DATASET RECORDS:
◇ ◇ ◇ ◇

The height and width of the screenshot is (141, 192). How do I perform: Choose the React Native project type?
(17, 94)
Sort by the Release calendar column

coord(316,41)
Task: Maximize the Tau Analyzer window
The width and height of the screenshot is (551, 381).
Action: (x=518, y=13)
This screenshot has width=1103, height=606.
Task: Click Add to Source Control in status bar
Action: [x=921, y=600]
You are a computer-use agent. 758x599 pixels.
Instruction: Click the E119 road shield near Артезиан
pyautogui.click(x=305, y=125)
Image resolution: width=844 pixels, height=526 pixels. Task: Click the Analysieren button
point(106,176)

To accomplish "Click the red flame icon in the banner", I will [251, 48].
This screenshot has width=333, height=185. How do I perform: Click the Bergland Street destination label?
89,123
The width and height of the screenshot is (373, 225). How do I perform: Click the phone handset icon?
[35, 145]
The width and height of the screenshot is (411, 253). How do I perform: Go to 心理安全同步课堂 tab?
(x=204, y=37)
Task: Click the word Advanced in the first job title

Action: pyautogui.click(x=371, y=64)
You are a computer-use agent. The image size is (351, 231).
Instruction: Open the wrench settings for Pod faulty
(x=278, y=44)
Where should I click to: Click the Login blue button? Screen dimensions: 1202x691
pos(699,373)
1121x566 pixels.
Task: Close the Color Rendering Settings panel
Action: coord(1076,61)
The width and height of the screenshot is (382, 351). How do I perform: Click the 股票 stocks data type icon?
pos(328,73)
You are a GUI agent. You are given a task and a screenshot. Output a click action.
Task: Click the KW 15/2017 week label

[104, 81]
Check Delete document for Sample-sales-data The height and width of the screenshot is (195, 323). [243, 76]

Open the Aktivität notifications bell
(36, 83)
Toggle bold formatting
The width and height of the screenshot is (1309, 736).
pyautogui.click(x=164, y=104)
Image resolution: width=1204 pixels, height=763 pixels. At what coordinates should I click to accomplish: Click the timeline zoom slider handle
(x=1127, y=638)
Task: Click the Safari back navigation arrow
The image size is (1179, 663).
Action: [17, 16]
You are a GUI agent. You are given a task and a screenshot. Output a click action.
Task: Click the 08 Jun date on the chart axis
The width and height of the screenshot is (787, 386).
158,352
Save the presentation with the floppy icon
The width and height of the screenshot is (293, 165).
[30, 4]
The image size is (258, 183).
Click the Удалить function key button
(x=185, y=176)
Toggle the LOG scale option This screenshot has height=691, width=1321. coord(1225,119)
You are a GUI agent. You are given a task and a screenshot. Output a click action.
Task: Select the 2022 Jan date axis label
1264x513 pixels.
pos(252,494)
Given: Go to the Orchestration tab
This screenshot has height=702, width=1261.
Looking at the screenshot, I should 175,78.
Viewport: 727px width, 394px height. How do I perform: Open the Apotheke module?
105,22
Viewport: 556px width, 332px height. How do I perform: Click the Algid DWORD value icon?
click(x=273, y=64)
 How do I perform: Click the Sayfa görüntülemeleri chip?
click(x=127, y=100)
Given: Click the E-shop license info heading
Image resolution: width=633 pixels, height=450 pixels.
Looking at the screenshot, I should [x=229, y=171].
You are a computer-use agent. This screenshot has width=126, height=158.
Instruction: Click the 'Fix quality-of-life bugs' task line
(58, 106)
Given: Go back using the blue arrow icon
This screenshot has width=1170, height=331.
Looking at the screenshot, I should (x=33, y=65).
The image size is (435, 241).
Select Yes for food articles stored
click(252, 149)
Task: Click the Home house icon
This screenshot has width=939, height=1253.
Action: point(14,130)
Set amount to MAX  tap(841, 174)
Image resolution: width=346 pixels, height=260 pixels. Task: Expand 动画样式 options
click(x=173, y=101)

◇ ◇ ◇ ◇

WORK TASK: Which lines in the records above contain the word "back"? Return each of them.

YOUR RESPONSE:
Task: Click the Safari back navigation arrow
Given: Go back using the blue arrow icon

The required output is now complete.